Items from a dataset:
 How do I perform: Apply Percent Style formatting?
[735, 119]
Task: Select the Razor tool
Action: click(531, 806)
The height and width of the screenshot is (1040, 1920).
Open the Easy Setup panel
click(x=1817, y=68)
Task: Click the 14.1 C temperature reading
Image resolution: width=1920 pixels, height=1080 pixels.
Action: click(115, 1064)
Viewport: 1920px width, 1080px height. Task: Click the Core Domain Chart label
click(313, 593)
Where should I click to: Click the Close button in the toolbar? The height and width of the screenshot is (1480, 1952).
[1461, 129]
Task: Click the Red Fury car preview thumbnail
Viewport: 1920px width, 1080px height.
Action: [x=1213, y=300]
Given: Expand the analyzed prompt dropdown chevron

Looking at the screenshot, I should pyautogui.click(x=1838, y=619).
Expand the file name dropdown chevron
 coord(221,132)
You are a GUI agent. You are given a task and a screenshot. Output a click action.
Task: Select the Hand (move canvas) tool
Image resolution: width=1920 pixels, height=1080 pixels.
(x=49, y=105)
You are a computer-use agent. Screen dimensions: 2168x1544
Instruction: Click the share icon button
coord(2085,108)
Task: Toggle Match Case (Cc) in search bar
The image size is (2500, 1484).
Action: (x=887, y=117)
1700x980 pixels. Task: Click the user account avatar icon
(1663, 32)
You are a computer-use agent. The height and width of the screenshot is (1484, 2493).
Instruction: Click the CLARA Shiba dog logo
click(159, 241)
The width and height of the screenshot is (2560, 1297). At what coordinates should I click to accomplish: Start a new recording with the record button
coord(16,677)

» **WORK REQUEST**:
Every line in the entries above that mentions the word "agent" must be shown.

» **TASK SOLUTION**:
You are a GUI agent. You are given a task and a screenshot. Output a click action.
You are a computer-use agent. Screen dimensions: 2168x1544
You are a computer-use agent. The height and width of the screenshot is (1484, 2493).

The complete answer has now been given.